* [The problem]: Each entry below must come back exactly as written, without its pictures.

* [Data records]:
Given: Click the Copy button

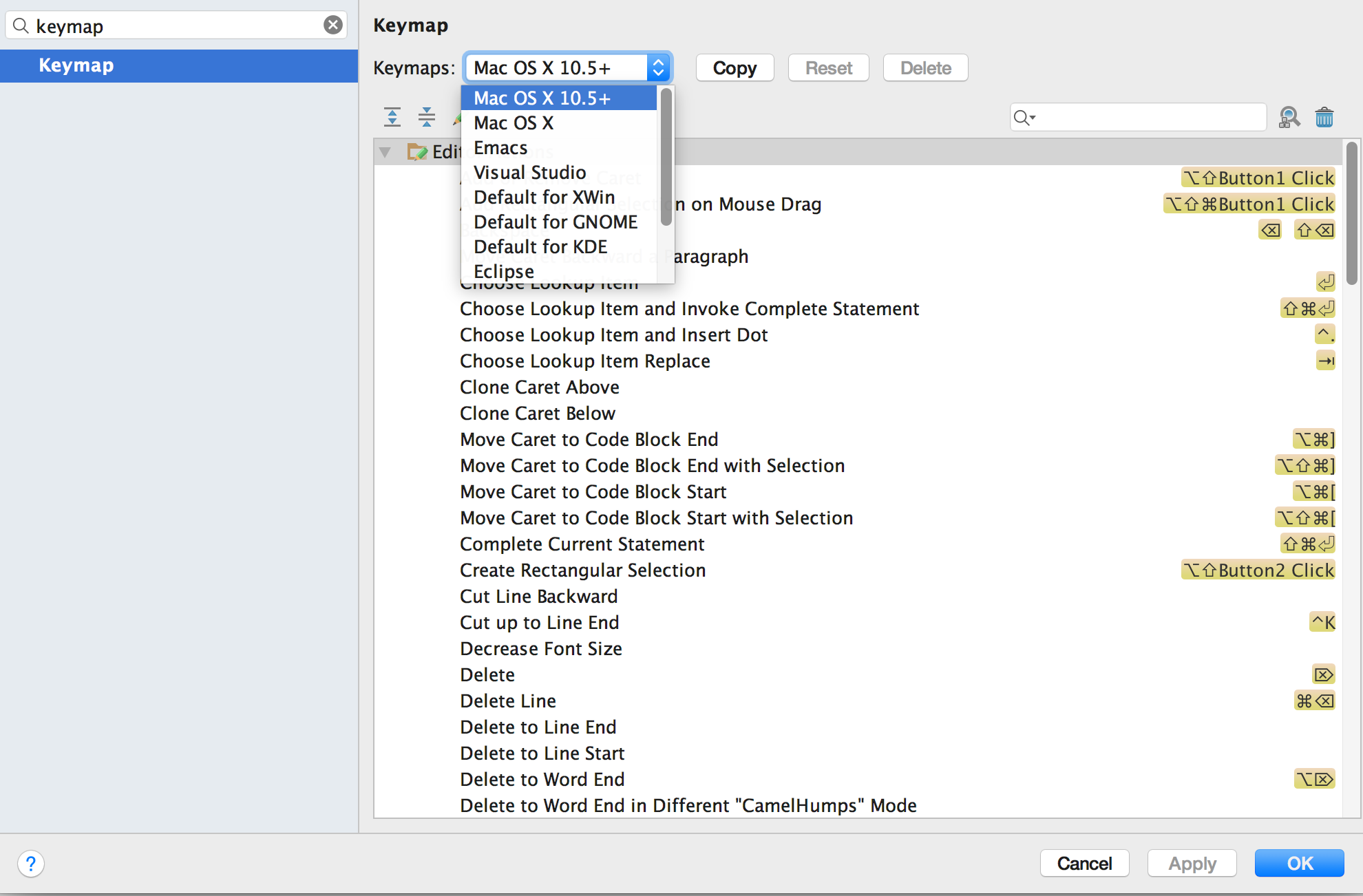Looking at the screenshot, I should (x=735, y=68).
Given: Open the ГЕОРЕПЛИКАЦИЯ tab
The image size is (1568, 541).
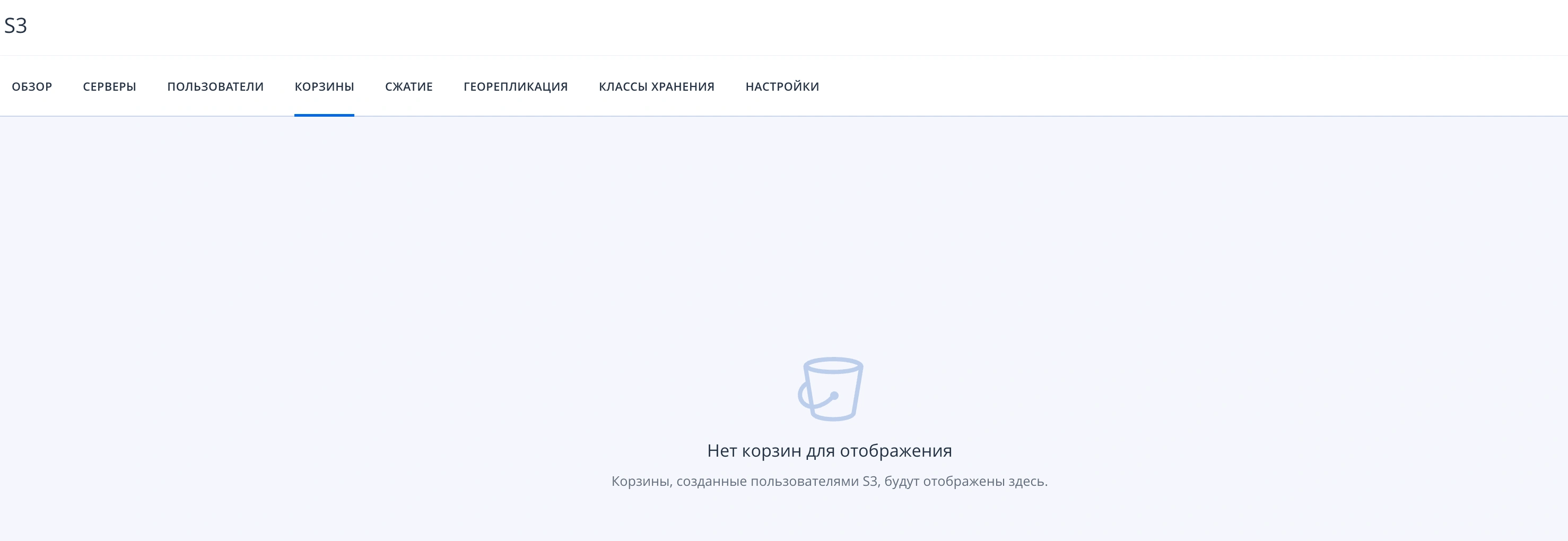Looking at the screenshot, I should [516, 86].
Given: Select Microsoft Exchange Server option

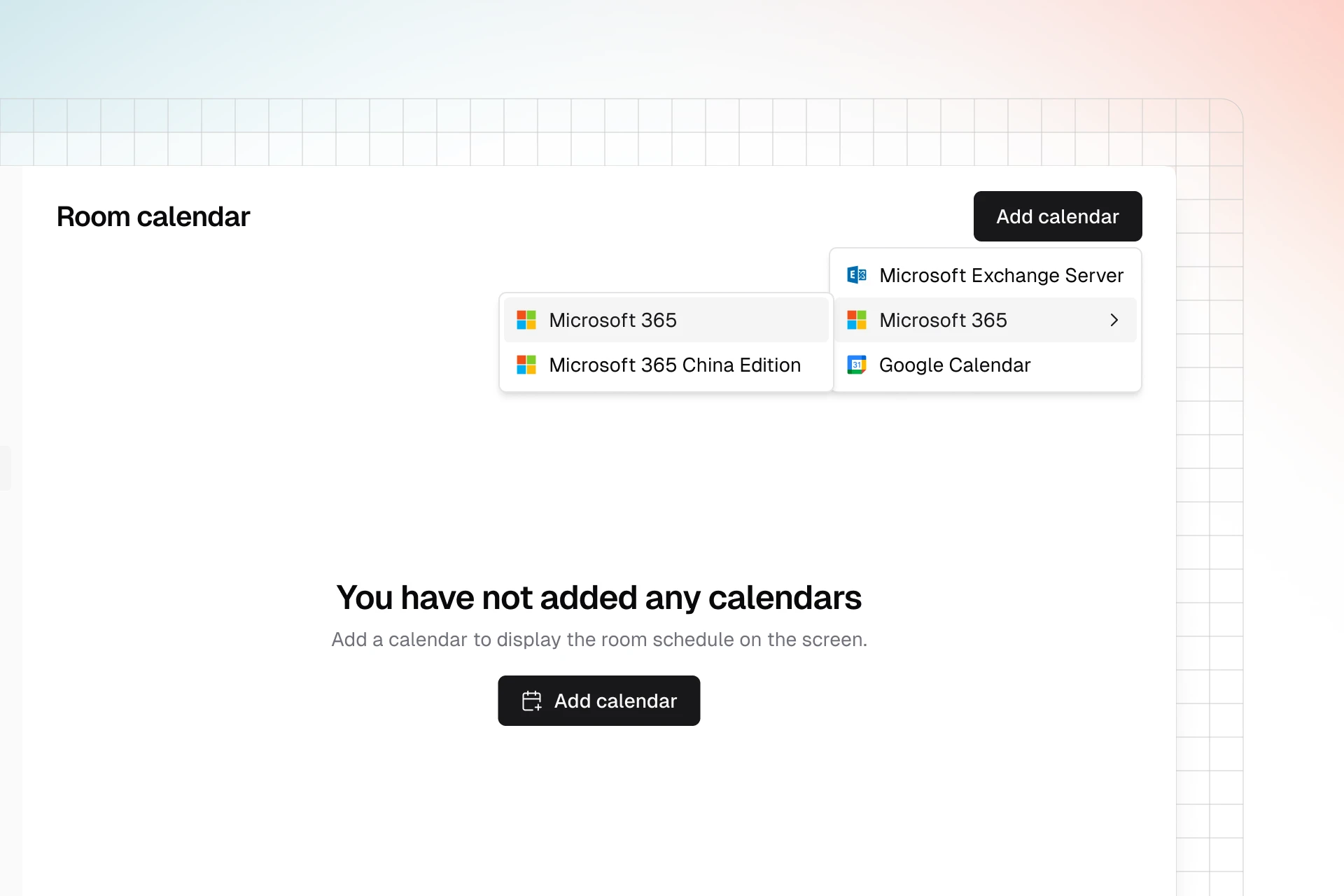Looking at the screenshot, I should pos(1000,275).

* [Output]:
Given: Click the Copy button

Looking at the screenshot, I should (x=735, y=68).
Given: Open the ГЕОРЕПЛИКАЦИЯ tab
The image size is (1568, 541).
Looking at the screenshot, I should [516, 86].
Given: Select Microsoft Exchange Server option

Looking at the screenshot, I should pos(1000,275).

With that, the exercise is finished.